Boeing sued by family of Ethiopian Airlines passenger

Boeing is preparing to submit final paperwork to US regulators for a software upgrade for an anti-stall countermeasure on the 737 Max that investigators said in a preliminary report repeatedly pushed the nose down on the Max operated by Lion Air. In that case, the jet went into a dive prior to crashing into the Java Sea in October.

Boeing chief Dennis Muilenburg said the company was doing everything it could to understand the cause of the accidents.Credit:Bloomberg

Authorities are probing whether the system was a factor in the March 10 crash of the Ethiopian Airlines jet, which regulators said behaved similarly to the earlier downed plane.

Boeing faces the prospect of substantial payouts to the families of passengers if it’s found responsible for both the Indonesia and Ethiopia crashes. But legal experts say the second one could prove even more damaging for the company. That’s because plaintiffs will argue the manufacturer was put on notice by the earlier tragedy that there was something dangerously wrong with its planes that should have been fixed.

Steven C. Marks, the lawyer who filed Thursday’s complaint, criticised the certification process for the 737 Max 8, saying it amounted to an “amendment” of a 50-year-old model rather than a more rigorous approval process for a “new aircraft.”
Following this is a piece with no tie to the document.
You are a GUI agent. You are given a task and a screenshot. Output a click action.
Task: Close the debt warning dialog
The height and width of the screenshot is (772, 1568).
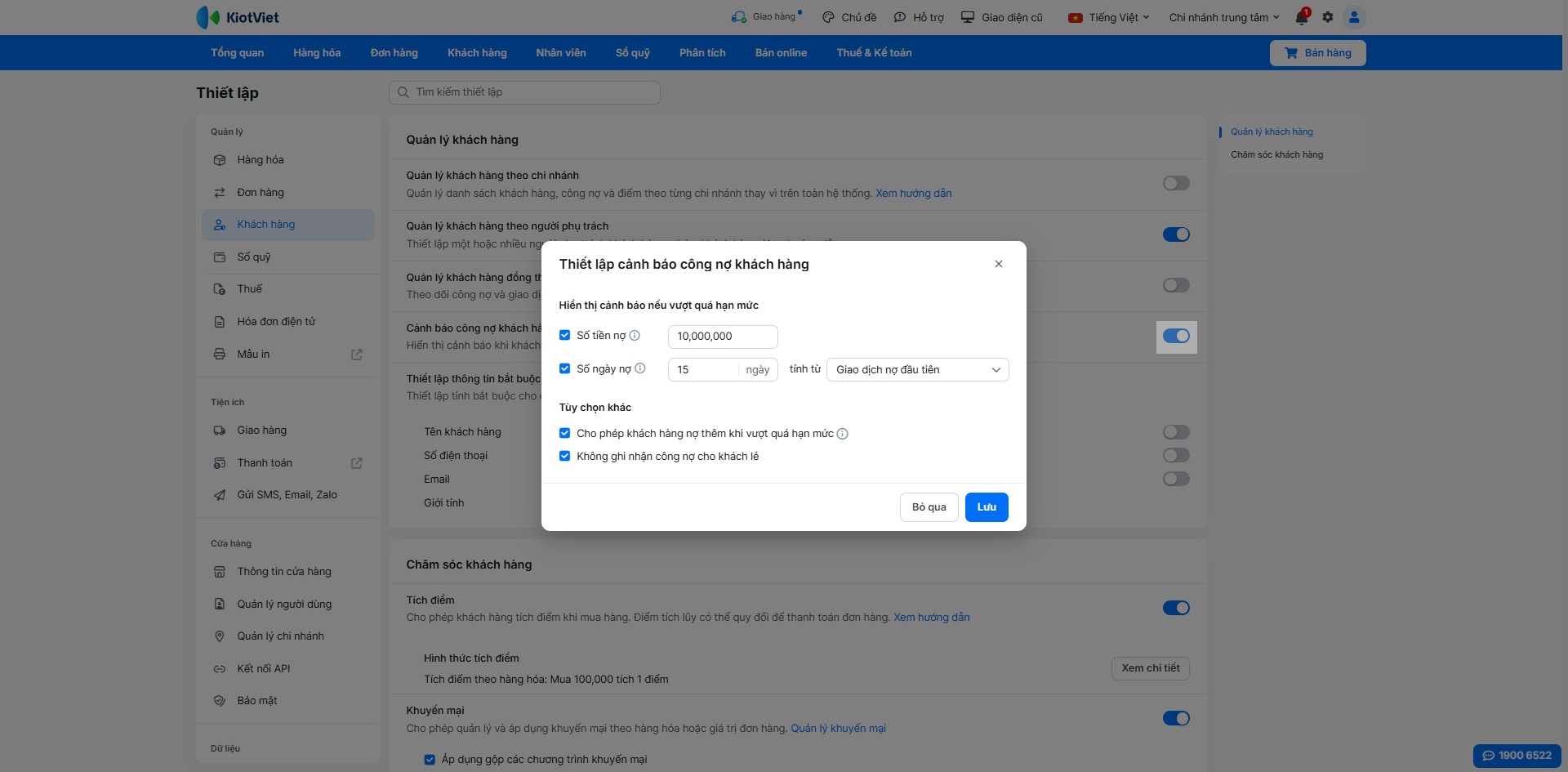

‘Boeing and the FAA knew about the dangers and they failed to ground the fleet,’ said Marks, who also is suing over the Lion Air crash. He said the similarities between the two accidents are “very clear.”


The single-aisle Max family is the Chicago-based planemaker’s largest seller and accounts for almost one-third of the company’s operating profit.
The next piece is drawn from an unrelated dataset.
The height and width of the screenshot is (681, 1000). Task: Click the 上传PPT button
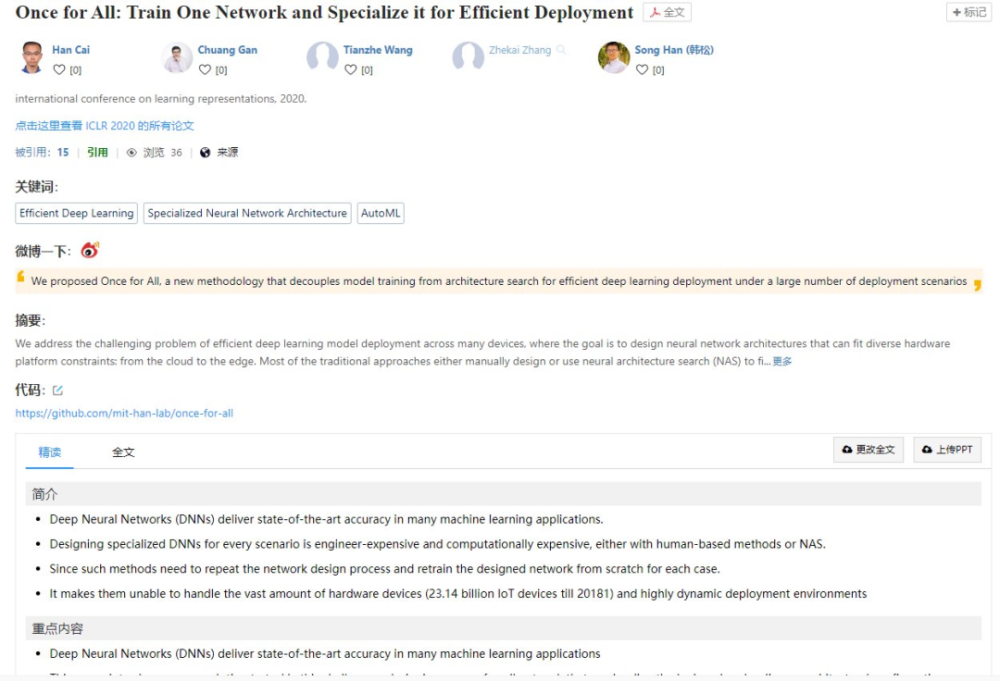[947, 450]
The crashes have put Boeing and the FAA under withering scrutiny, with multiple investigations being launched into the agency’s certification of the 737 Max and its reliance on FAA-designated company employees to certify the safety of many of the planes’ functions.

After the FAA grounded the 737 Max jets in the days following the Ethiopia crash, the manufacturer said it still has “full confidence” in the plane.

Boeing chief executive officer Dennis Muilenburg said the company was doing everything it could to understand the cause of the accidents, deploy safety enhancements and ensure that no more crashes happen.